**PROBLEM STATEMENT:**
Your response should contain only the lines running from the top of the data below through the line with "1456x819 pixels.", both included. Pictures must be omitted.

Stored records
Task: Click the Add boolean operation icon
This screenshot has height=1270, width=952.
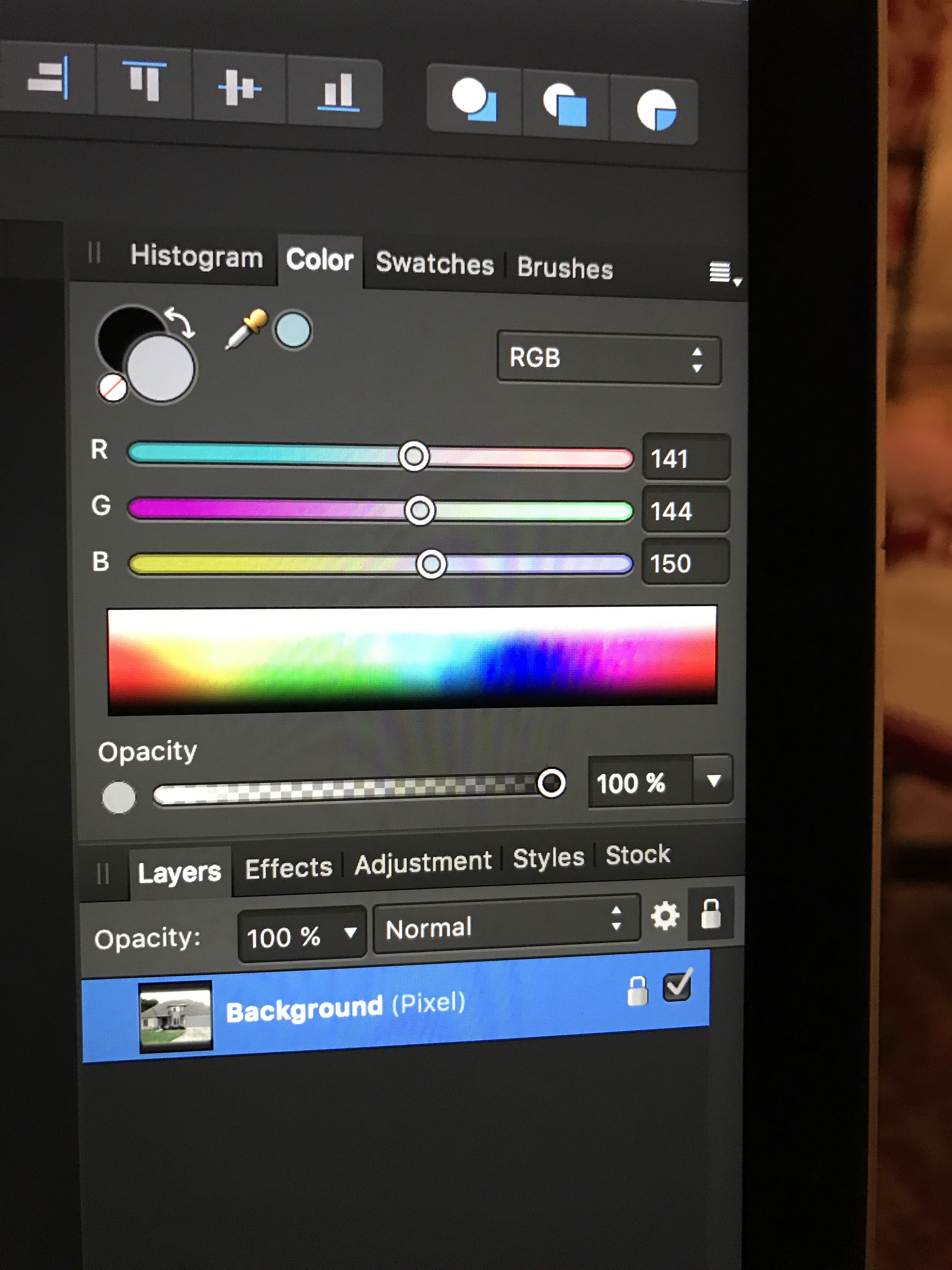Action: pos(474,100)
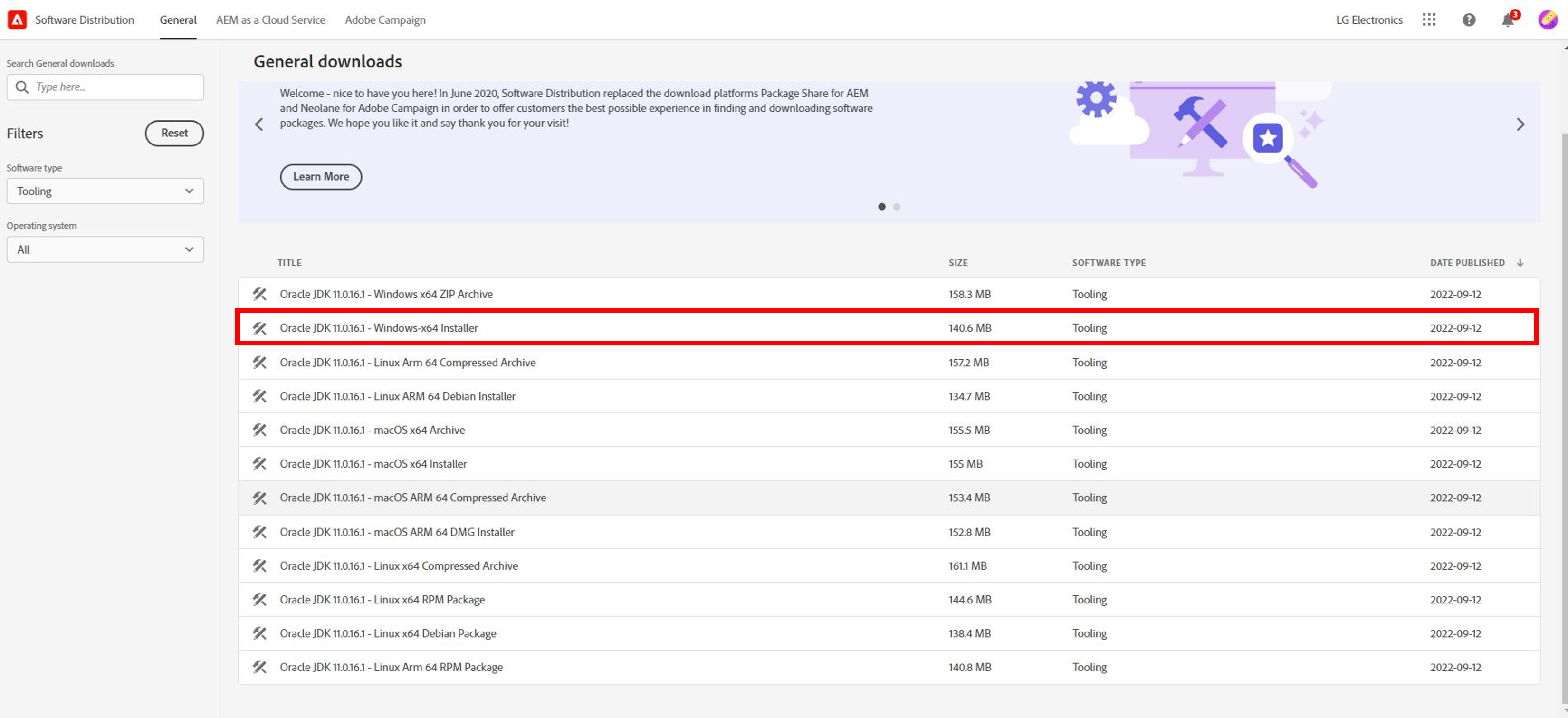The width and height of the screenshot is (1568, 718).
Task: Click the Adobe logo icon
Action: coord(17,19)
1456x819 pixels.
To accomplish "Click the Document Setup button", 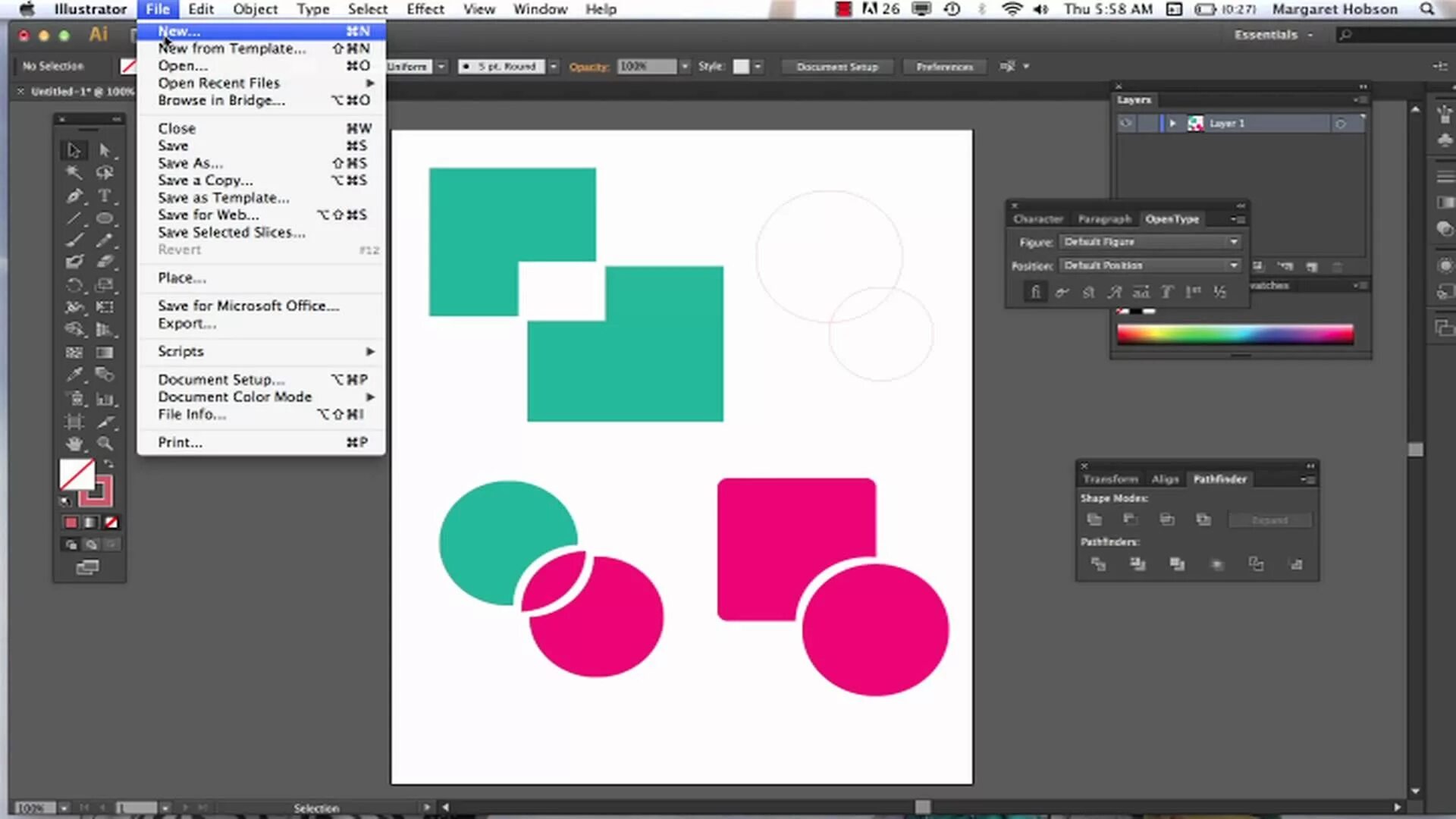I will pos(836,67).
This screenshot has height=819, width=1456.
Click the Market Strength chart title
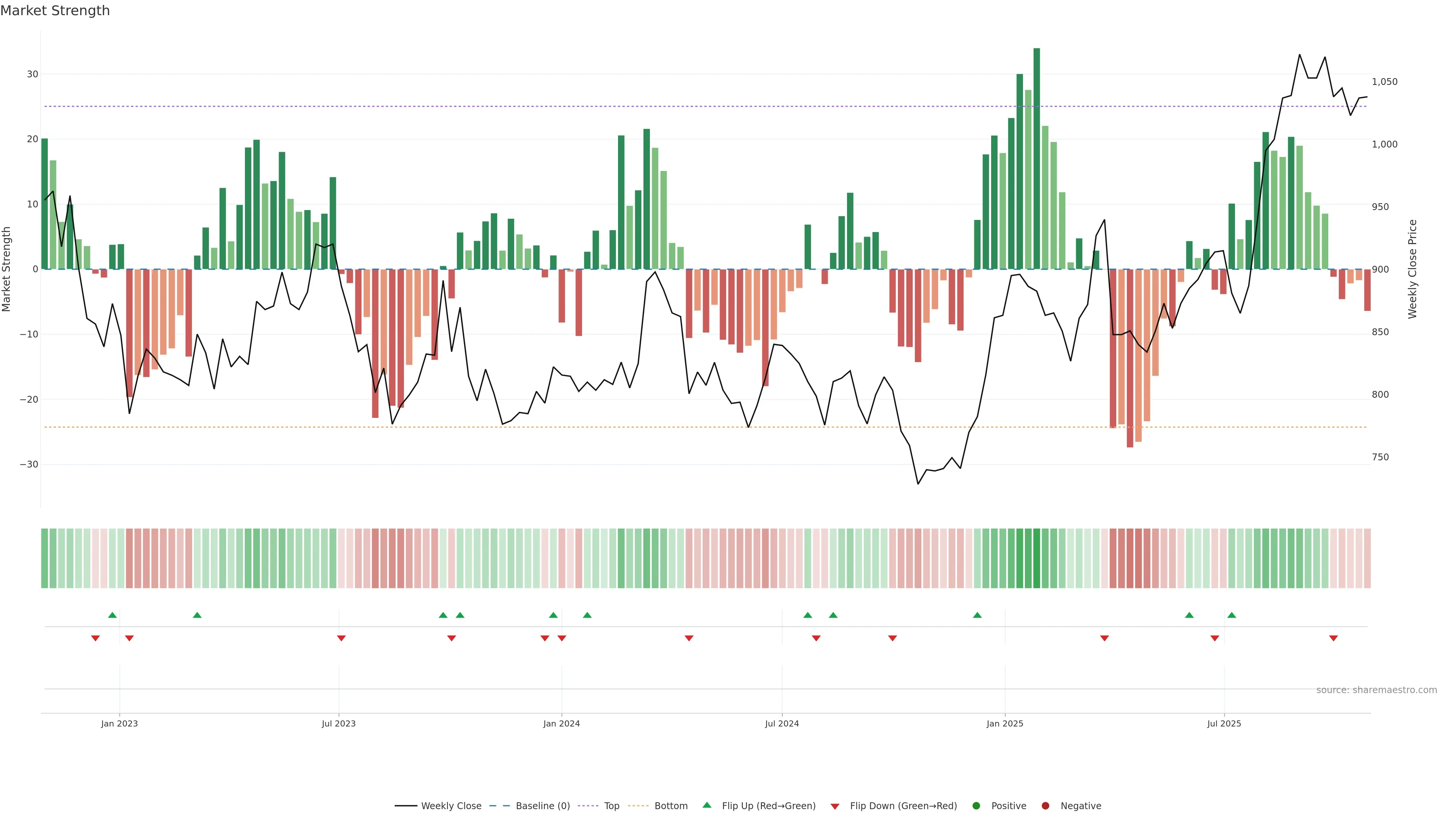pyautogui.click(x=55, y=11)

**WRITTEN SOLUTION:**
Task: Click the Add boolean operation icon
This screenshot has height=1270, width=952.
Action: pos(474,100)
The width and height of the screenshot is (1568, 718).
Task: Click the Adobe logo icon
Action: coord(17,19)
1456x819 pixels.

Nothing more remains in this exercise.